Rhodes told the committee that if chosen to lead the Town of Beloit Fire Department, he would intend to consolidate command staffs to delegate duties more effectively.
He said one idea is to assign each deputy chief to a specific area, such as training recruits or managing equipment and inventory. By assigning some tasks more efficiently, he said fire department personnel morale likely would improve.
Town of Beloit Deputy Chief Rich Tippelt, who is on the hiring committee, told Rhodes that in the first 90 days as chief, a key expectation would be to evaluate the town department and make suggestions for improvement.
Wright said the committee reviewed options, such as naming an interim fire chief, hiring a new chief or pursuing closer ties to other communities.
He said the partnership between the Janesville and Milton fire departments was most appealing to the town board members, who wanted to be a part of that success in the future.
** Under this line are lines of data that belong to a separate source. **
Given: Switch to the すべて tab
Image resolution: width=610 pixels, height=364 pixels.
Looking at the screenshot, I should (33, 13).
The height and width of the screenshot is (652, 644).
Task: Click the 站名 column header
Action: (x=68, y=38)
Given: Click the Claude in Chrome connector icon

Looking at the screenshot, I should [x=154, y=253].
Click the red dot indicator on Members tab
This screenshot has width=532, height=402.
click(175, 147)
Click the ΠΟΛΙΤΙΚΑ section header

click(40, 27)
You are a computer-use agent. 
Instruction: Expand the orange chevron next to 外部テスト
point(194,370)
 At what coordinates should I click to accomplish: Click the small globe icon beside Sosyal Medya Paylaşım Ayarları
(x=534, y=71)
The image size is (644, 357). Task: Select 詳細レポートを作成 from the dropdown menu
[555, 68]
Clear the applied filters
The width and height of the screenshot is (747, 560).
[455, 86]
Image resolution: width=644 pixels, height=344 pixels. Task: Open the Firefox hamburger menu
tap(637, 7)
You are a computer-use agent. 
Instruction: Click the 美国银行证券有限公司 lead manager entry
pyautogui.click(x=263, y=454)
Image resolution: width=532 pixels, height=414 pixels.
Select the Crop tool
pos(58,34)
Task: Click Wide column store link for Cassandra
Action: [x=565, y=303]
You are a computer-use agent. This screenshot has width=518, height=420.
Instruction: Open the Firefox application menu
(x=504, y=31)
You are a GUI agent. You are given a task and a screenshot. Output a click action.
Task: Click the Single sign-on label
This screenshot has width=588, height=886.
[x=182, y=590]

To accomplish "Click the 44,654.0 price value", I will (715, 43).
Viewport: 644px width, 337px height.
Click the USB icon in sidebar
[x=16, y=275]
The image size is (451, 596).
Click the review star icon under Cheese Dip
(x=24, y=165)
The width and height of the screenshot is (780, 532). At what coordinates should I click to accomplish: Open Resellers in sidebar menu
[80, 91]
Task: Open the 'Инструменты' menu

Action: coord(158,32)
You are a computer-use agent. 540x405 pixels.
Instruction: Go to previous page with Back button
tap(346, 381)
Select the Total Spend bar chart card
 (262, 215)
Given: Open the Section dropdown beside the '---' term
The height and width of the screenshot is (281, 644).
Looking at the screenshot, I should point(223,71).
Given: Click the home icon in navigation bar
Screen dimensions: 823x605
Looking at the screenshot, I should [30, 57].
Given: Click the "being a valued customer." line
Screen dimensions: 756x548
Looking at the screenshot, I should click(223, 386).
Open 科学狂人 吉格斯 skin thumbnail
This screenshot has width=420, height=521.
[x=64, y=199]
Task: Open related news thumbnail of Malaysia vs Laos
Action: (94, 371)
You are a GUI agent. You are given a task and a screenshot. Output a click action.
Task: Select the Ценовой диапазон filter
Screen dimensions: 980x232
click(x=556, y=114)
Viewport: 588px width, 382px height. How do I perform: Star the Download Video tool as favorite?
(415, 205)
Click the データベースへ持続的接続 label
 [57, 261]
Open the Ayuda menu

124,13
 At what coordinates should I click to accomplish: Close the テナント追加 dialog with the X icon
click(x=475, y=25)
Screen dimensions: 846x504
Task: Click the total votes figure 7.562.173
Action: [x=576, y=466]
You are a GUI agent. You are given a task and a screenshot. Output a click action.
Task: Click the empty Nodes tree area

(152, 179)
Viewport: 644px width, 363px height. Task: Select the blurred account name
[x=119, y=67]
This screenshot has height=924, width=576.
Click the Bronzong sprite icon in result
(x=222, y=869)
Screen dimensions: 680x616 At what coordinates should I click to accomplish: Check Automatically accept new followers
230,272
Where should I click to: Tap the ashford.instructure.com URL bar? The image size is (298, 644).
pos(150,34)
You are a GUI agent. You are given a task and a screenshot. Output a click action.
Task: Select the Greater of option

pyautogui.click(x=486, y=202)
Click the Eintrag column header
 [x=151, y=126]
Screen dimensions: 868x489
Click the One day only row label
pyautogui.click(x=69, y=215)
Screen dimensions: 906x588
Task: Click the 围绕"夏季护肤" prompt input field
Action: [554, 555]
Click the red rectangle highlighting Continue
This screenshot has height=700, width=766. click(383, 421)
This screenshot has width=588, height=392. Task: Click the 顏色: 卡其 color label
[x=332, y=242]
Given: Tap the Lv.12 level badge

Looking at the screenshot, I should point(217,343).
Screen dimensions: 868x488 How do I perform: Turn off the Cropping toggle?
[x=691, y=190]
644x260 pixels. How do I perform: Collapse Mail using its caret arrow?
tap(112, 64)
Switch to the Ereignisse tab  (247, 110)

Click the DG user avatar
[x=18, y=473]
“The writing on the wall shows we need to look further into the future,” Wright said, noting that strategic relationships between departments is increasingly important to save money and more efficiently utilize personnel.
Beloit Fire Chief Daniel Pease said the idea of shared services between the township and Janesville had “great potential.”
Pease said he works closely with Rhodes and they “have similar views on what is needed in Rock County.”
“The city of Beloit, Janesville, Milton and the town of Beloit have all been working together to implement various forms of shared services,” Pease said. “AVL dispatching is a form of shared services that geographically removed the borders between these municipalities so the fire departments could provide better services to all community members.”
AVL dispatching allows the equipment closest to an emergency to be sent, regardless of what department it is part of.
In a statement Tuesday, Beloit City Manager Lori Luther said, “The city of Beloit is always interested in regional partnership efforts that more efficiently provides service and eases tax burden. We have not been actively engaged with the town of Beloit but would welcome any opportunity for collaboration.”
In a separate meeting Tuesday, the Town of Beloit Town Administrator Hiring Committee discussed its next steps in the process of finding a new town administrator.
Town board member Carl McMillan, who is on the committee, said he wants the committee to find a candidate who intends to stay and think long-term for the township.
Community Development Director Tim Kienbaum echoed those thoughts and said it is important to select a candidate who will be physically present in the town offices full-time and will plan for growth in the township. He said one key area of focus should be available housing lots.
Wright, who is serving as an adviser on the committee, said he believes it would benefit the township to find an administrator who is able to act as a steady hand working with various town boards and department leaders over several years.
The committee largely agreed to take a closer look at the job description and certain ordinances before moving forward.
The matter is expected to be on Monday’s town board agenda, where the full board will have a chance to discuss. Workshops and public hearings are expected to follow.
A few town residents attended the meeting and asked questions about the town administrator role, such as pay, whether the hiring committee should designate a chairperson and how the role would compare to other area municipalities.
Town Clerk Karry DeVault said records show a prior administrator earned around $89,000.
One resident said he does not want to see the township caught in a situation where it has to “pay peanuts and get circus clowns,” adding the wage must be competitive to find a quality candidate. Another resident asked the committee to consider whether the salary range is too high and should be lowered.